Stormfish 09-05-2012 02:38 PM

The tuft algae is only growing on the Malaysian driftwood and nowhere else. The long, thread-like stuff is on the margins of my plant leaves, grows, and takes the leaves over until they weaken and need to be removed.

I've knocked the lighting down to 6-8 hours per day and haven't been using any plant fertilizer in the tank in my efforts to kill this stuff.

EDIT: I had a few tufts on the heater as well, but I scraped them off.

Byron 09-05-2012 07:13 PM

Quote:

Originally Posted by Stormfish (Post 1230158)
The tuft algae is only growing on the Malaysian driftwood and nowhere else. The long, thread-like stuff is on the margins of my plant leaves, grows, and takes the leaves over until they weaken and need to be removed.
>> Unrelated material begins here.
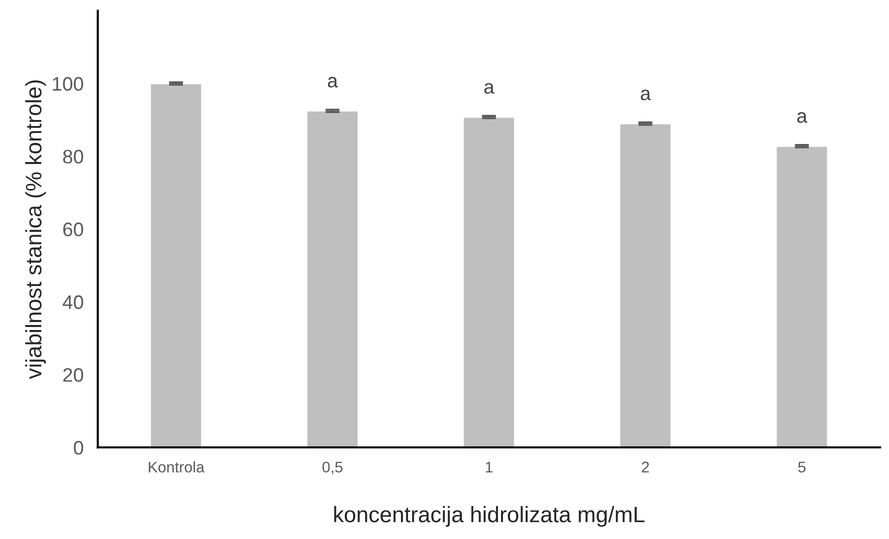  I want to click on x-axis-title: koncentracija hidrolizata mg/mL, so click(489, 516).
I've knocked the lighting down to 6-8 hours per day and haven't been using any plant fertilizer in the tank in my efforts to kill this stuff.

EDIT: I had a few tufts on the heater as well, but I scraped them off.

Not using ferts when you normally do will mean the plants can not photosynthesize which means the algae has even more of an advantage. I know the instinct is to reduce nutrients, but it is light that causes algae problems when it is beyond the balance with nutrients.

Of course, there can be situations where nutrients are too plentiful as well. This can occur in natural planted tanks where CO2 is not being added; if the natural CO2 is depleted, then the additional nutrients and light will certainly cause algae.